Beyond 2D-grids: a dependence maximization view on image browsingNovi Quadrianto; Kristian Kersting; Tinne Tuytelaars; Wray L. Buntine
In: James Ze Wang; Nozha Boujemaa; Nuria Oliver Ramirez; Apostol Natsev (Hrsg.). Proceedings of the 11th ACM SIGMM International Conference on Multimedia Information Retrieval. ACM International Conference on Multimedia Information Retrieval (MIR-2010), March 29-31, Philadelphia, Pennsylvania, USA, Pages 339-348, ACM, 2010.
Ideally, one would like to perform image search using an intuitive and friendly approach. Many existing image search engines, however, present users with sets of images arranged in some default order on the screen, typically the relevance to a query, only.
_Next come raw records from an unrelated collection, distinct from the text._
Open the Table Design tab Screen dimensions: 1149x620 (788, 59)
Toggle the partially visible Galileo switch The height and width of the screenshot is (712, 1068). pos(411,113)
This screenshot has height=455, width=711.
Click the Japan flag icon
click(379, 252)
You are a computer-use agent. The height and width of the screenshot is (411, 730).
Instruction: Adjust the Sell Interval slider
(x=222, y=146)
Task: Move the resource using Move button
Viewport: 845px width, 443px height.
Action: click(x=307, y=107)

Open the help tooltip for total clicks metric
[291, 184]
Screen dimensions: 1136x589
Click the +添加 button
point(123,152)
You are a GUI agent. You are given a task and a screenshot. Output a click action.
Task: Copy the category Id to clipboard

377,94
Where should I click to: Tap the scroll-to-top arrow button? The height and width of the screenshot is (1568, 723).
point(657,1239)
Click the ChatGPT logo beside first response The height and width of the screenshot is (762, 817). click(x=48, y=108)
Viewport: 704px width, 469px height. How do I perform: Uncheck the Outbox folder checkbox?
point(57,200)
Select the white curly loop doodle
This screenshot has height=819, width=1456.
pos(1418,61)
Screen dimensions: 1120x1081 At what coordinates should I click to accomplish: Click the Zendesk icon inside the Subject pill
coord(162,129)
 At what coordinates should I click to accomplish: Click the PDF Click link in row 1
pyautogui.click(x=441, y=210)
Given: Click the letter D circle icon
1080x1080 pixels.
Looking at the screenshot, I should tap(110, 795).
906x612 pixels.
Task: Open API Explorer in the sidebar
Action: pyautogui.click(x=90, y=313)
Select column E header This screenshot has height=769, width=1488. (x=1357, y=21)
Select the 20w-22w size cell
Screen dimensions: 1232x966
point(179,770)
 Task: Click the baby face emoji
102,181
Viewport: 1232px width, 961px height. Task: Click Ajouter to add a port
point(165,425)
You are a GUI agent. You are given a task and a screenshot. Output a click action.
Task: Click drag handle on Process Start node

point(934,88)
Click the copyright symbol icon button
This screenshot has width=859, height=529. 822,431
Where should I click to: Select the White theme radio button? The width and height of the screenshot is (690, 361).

While this certainly has its advantages, arguably, a more flexible and intuitive way would be to sort images into arbitrary structures such as grids, hierarchies, or spheres so that images that are visually or semantically alike are placed together. This paper focuses on designing such a navigation system for image browsers. This is a challenging task because arbitrary layout structure makes it difficult -- if not impossible -- to compute cross-similarities between images and structure coordinates, the main ingredient of traditional layouting approaches. For this reason, we resort to a recently developed machine learning technique: kernelized sorting. It is a general technique for matching pairs of objects from different domains without requiring cross-domain similarity measures and hence elegantly allows sorting images into arbitrary structures. Moreover, we extend it so that some images can be preselected for instance forming the tip of the hierarchy allowing to subsequently navigate through the search results in the lower levels in an intuitive way.